_ABOUT THIS TASK_
A verbatim repetition of the data below is requested, without images.
══ SUPPLIED ENTRIES
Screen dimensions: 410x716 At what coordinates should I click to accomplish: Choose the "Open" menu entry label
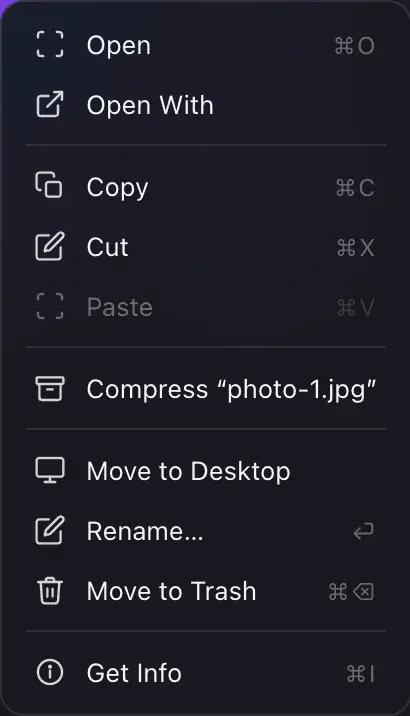[119, 46]

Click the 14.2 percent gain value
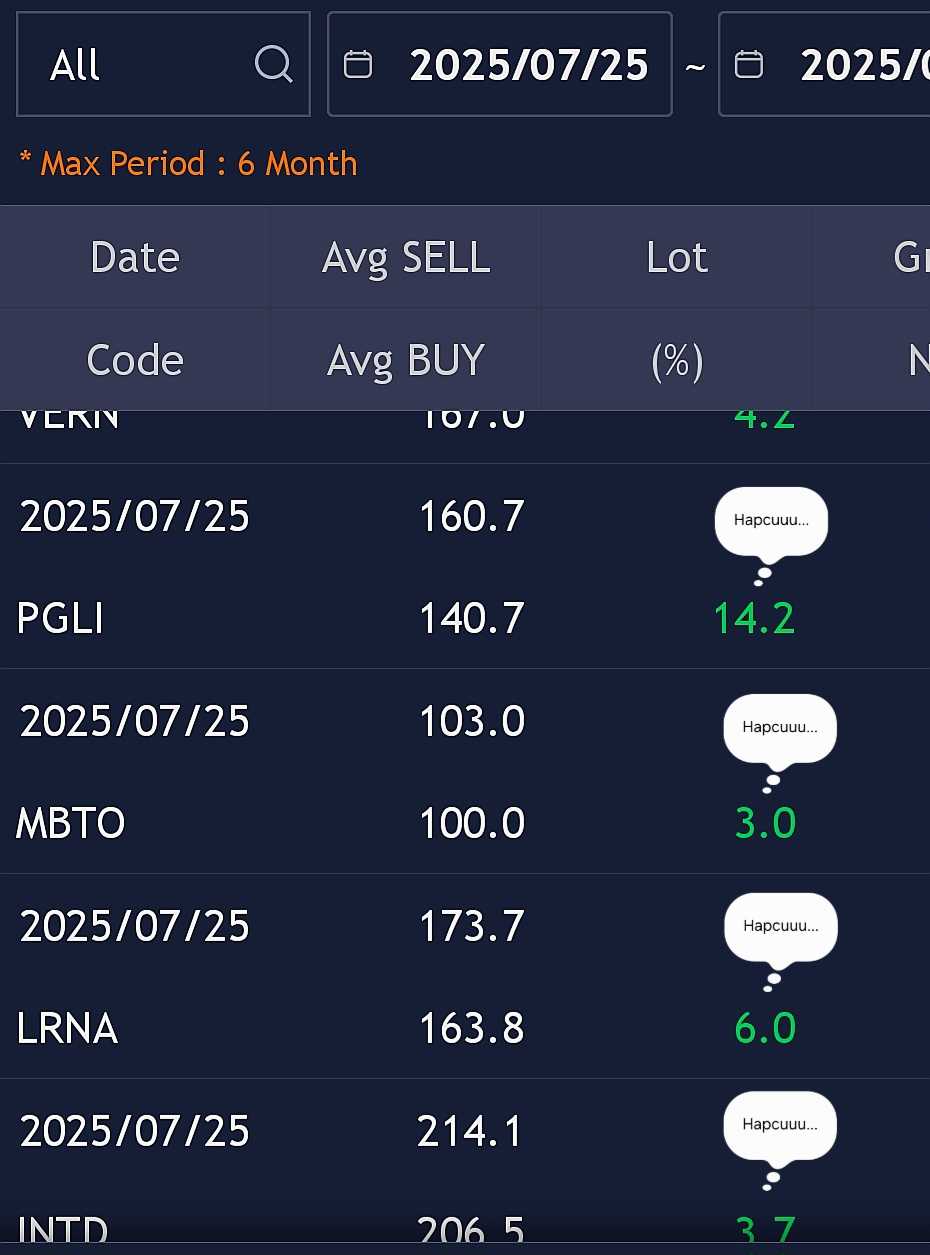coord(754,619)
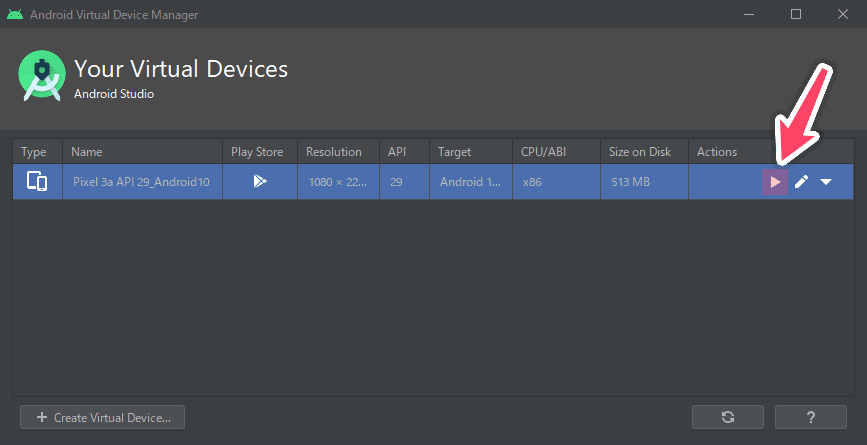Viewport: 867px width, 445px height.
Task: Select the Pixel 3a API 29_Android10 device name
Action: pyautogui.click(x=142, y=182)
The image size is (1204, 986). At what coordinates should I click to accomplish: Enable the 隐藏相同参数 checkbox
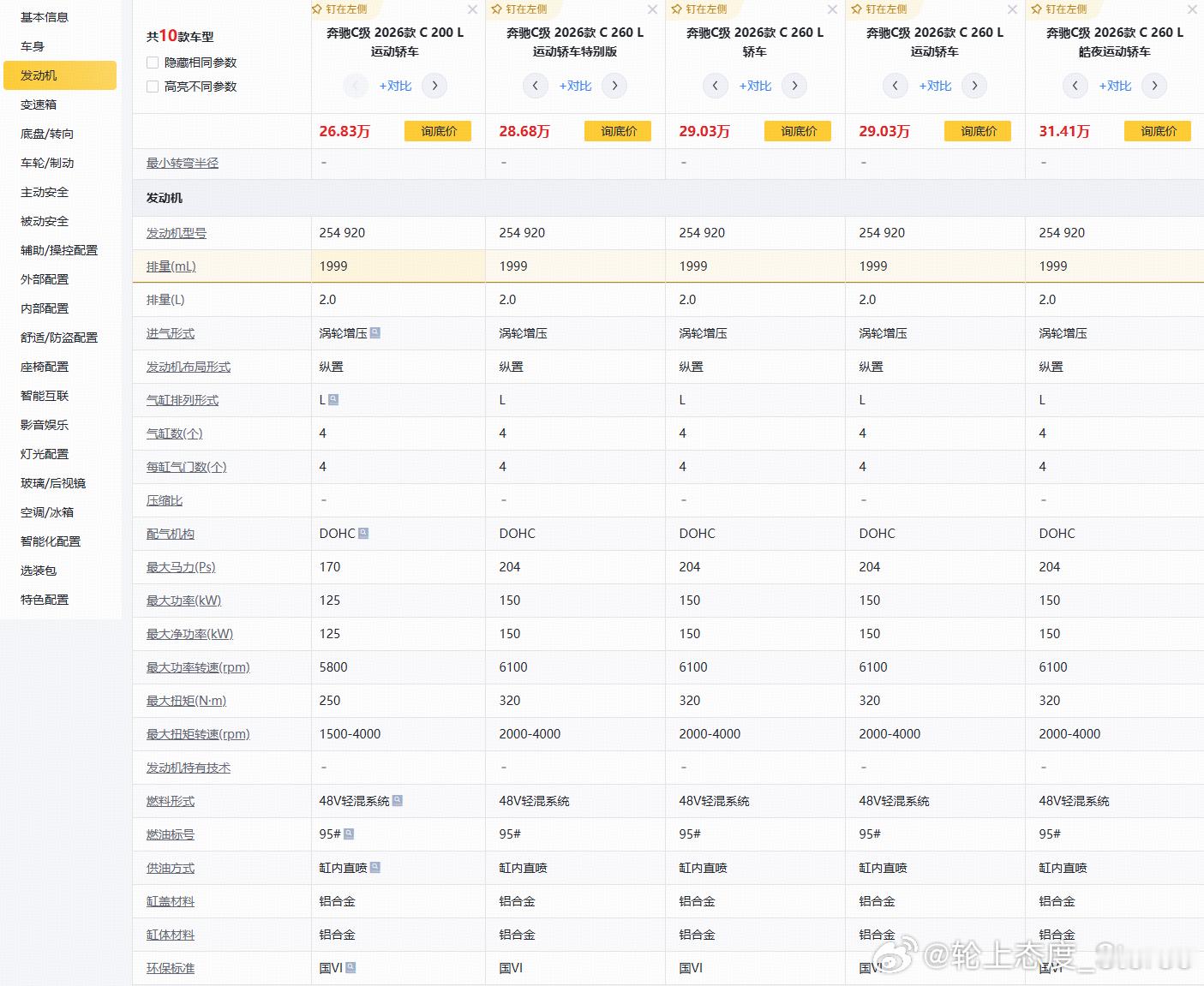pyautogui.click(x=151, y=62)
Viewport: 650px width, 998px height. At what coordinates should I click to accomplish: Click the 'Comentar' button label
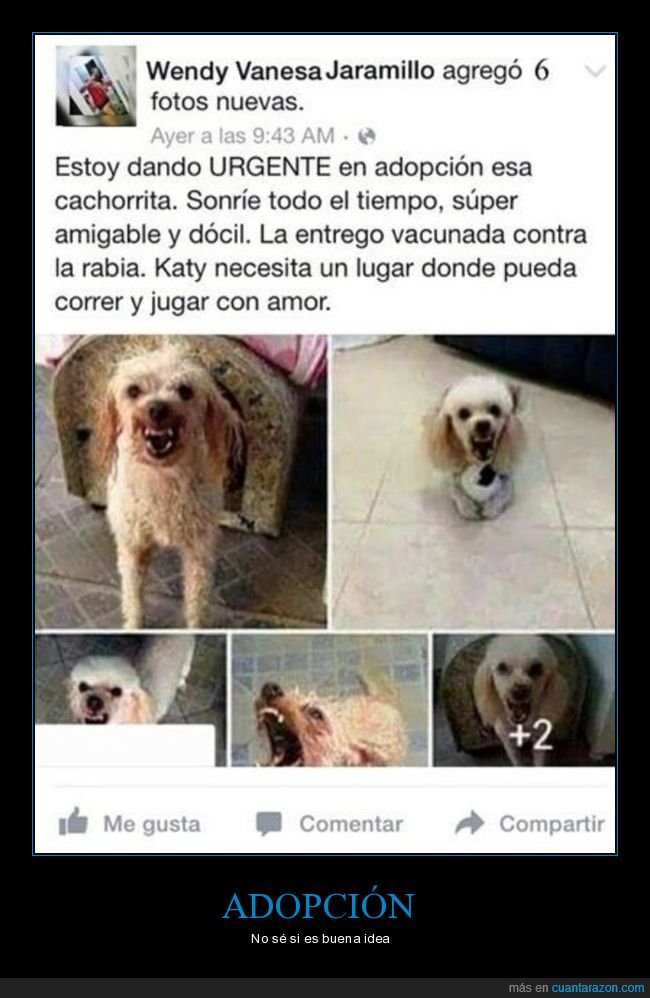point(351,824)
════
_OUTPUT FOR THIS TASK_
Screen dimensions: 410x716 At what coordinates should I click to accomplish: Choose the "Open" menu entry label
[119, 46]

Click the 14.2 percent gain value
coord(754,619)
Viewport: 867px width, 445px height.
Task: Select the Pixel 3a API 29_Android10 device name
Action: pyautogui.click(x=142, y=182)
The image size is (1204, 986). At what coordinates should I click to accomplish: Enable the 隐藏相同参数 checkbox
pyautogui.click(x=151, y=62)
Viewport: 650px width, 998px height. At what coordinates should I click to accomplish: Click the 'Comentar' button label
point(351,824)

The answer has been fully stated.